=== Source material ===

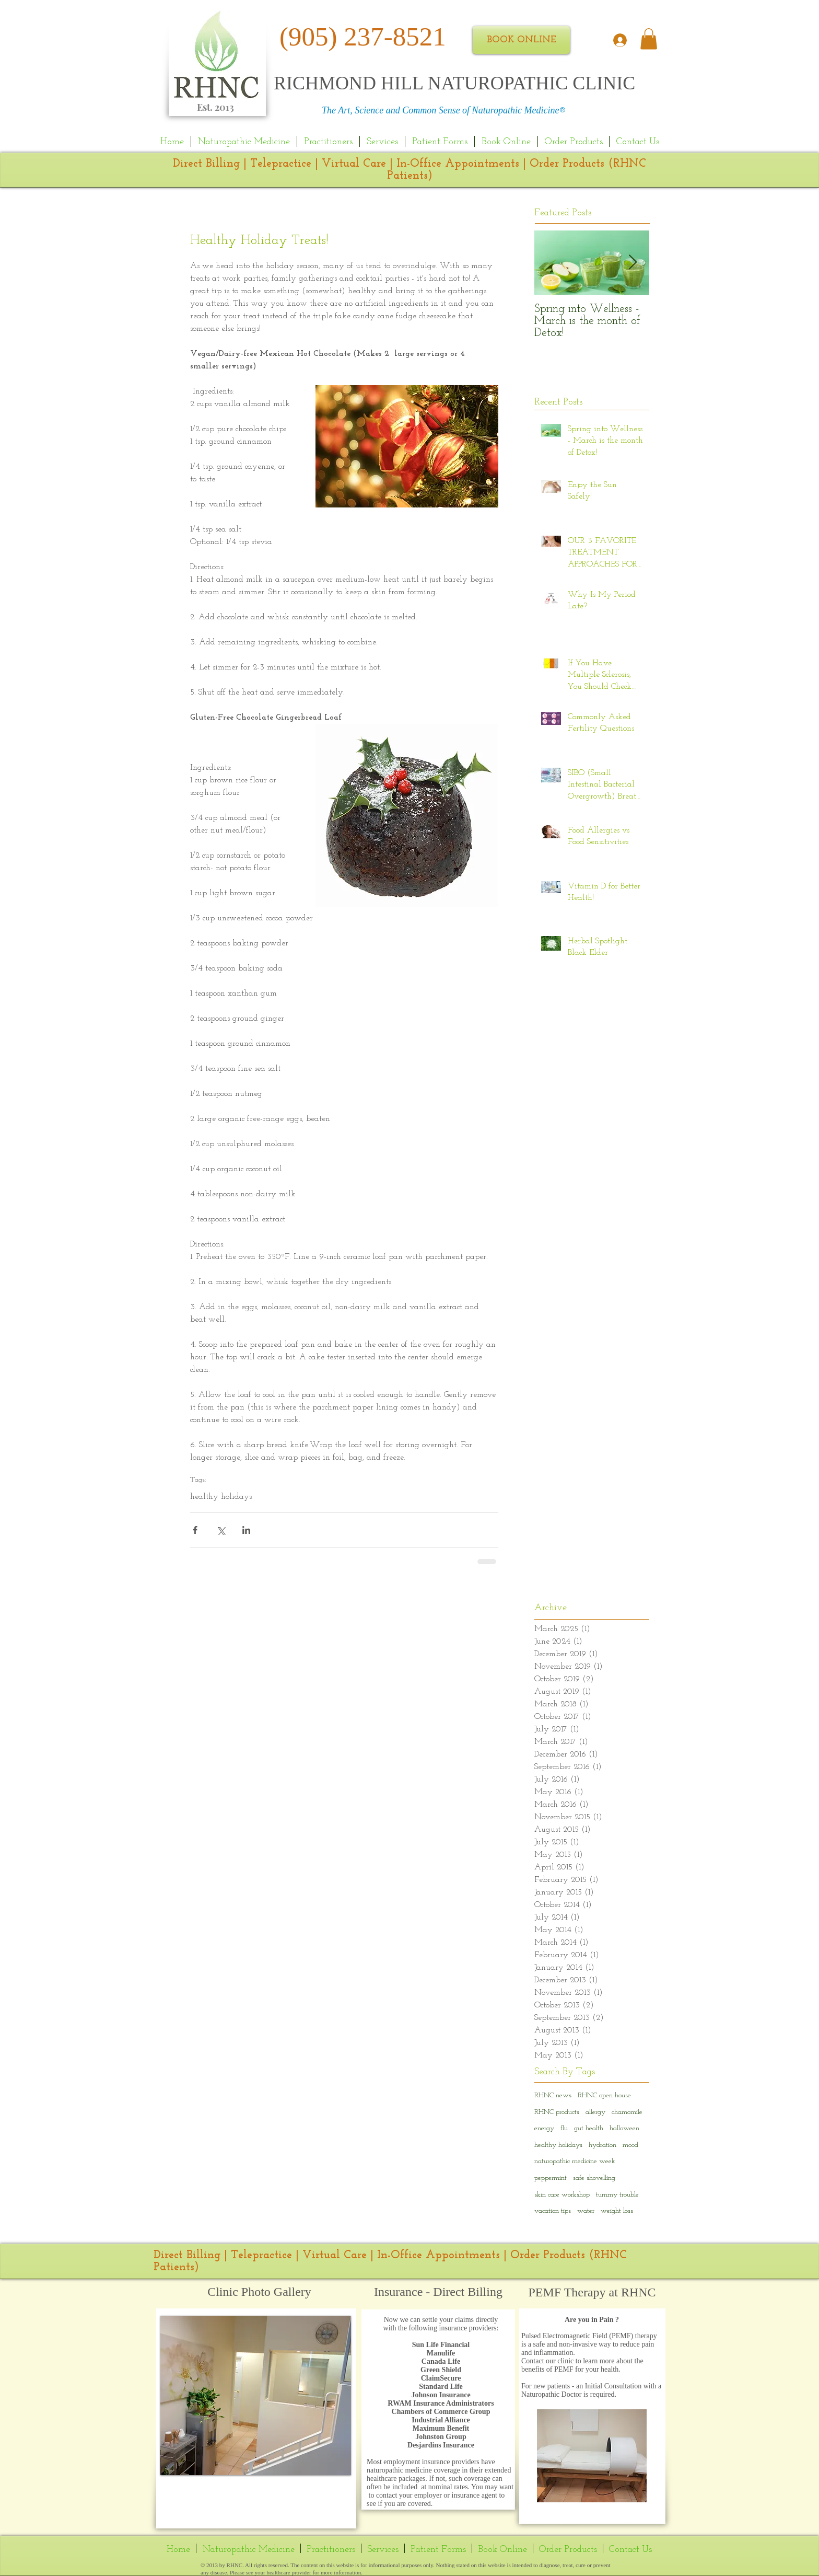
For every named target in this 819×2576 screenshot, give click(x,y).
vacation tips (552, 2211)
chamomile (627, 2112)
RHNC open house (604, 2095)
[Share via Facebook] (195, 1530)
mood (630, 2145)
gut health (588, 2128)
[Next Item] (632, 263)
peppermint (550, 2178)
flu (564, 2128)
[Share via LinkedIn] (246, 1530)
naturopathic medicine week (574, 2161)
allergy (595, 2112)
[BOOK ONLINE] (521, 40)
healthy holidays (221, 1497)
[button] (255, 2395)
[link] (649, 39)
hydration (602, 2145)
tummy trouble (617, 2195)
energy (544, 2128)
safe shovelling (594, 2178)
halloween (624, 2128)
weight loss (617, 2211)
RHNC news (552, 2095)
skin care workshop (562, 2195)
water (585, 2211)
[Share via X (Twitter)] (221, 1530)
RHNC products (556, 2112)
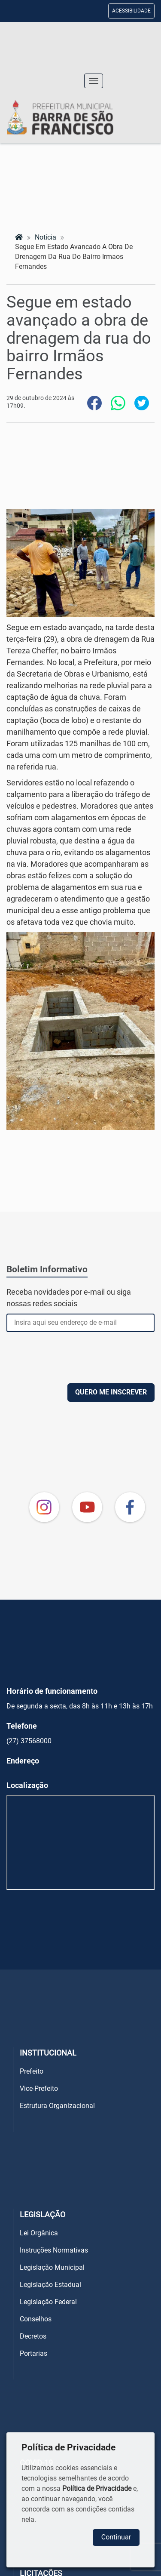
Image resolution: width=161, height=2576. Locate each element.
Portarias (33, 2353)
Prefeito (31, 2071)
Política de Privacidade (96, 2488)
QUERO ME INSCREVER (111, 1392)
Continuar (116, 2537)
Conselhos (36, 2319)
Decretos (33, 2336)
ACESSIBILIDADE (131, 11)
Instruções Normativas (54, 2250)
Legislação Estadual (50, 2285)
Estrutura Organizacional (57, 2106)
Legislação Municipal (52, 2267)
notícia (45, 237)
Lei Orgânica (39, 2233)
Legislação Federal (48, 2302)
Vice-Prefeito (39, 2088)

===

Please report every row above that contains the word "Legislação", copying each matching row in full. Case counts.

Exercise output:
Legislação Estadual (50, 2285)
Legislação Municipal (52, 2267)
Legislação Federal (48, 2302)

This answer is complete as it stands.